New paper on stable isotope analysis in fluid inclusions

Stalagmite

Several groups at IUP have contributed to a new paper, which presents the in-house developments of a method for precise fluid inclusion stable isotope analysis using cavity-ring down laser spectroscopy operated with a continuously water-vapour purged extraction line. This method originally invented at the environmental physics institute in Bern has been implemented at IUP by Therese Weißbach in her PhD research, under the supervision of Tobias Kluge (now at KIT), the former head of the HGSFP junior research group Physics of Isotopologues at IUP.

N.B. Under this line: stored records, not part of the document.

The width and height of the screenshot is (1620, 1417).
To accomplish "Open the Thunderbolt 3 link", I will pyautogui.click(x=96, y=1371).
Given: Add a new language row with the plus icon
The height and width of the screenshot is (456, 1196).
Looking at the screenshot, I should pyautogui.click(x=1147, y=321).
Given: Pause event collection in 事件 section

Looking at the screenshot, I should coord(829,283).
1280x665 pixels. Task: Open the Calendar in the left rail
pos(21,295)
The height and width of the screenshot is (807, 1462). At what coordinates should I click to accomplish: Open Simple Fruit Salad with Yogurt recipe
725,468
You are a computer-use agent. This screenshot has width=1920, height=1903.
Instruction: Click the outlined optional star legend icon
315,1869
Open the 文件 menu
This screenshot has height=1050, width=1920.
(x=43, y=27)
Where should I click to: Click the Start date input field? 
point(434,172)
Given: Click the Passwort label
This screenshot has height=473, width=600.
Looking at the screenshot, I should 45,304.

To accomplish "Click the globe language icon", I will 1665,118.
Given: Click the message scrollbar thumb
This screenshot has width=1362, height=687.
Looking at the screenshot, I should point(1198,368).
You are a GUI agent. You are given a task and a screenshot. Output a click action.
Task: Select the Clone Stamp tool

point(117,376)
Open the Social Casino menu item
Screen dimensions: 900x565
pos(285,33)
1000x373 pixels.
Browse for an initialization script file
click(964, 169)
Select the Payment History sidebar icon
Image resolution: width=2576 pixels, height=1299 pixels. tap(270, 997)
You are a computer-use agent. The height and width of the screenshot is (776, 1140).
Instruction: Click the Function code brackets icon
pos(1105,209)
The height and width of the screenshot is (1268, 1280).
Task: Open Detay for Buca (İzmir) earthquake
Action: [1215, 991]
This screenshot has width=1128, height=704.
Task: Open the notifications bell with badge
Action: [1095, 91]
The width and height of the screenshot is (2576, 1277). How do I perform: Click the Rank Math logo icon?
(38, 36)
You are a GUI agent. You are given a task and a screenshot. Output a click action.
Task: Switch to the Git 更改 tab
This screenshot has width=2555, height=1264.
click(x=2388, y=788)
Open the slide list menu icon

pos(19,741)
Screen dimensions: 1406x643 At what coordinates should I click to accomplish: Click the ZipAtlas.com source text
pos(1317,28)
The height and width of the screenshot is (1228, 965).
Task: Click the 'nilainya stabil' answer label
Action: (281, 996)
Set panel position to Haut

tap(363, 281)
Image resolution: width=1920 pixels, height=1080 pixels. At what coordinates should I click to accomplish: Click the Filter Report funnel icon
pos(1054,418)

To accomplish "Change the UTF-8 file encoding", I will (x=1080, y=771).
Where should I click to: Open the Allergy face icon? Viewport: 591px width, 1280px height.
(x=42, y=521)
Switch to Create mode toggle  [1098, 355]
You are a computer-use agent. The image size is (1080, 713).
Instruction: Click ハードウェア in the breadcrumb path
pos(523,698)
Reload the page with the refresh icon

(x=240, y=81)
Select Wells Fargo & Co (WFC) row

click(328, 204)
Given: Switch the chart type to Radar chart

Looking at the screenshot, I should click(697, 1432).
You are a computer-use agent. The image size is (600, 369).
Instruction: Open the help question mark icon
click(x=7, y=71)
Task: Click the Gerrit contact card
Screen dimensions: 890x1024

Improvements and first applications of this method are now presented in the new paper published in the journal "Chemical Geology". In addition to technical results regarding the precision and accuracy of the analytical technique, the paper finds that stable isotopes in fluid inclusions of three different modern to late Holocene speleothems from caves in northwest Germany follow the the meteoric water line and correspond to the local drip water. It further demonstrates that such data from a Romanian stalagmite can be used to reconstruct the 20th century warming.


Reference:

Weissbach, T., T. Kluge, S. Affolter, M. C. Leuenberger, H. Vonhof, D. F. C. Riechelmann, J. Fohlmeister, M.-C. Juhl, B. Hemmer, Y. Wu, S. F. Warken, M. Schmidt, N. Frank, and W. Aeschbach, 2023. Constraints for precise and accurate fluid inclusion stable isotope analysis using water-vapour saturated CRDS techniques. Chem. Geol. 617: 121268, doi:10.1016/j.chemgeo.2022.121268

 

Picture: Section of the stalagmite Stam-4 from Closani Cave (Romania), which was analysed in the paper.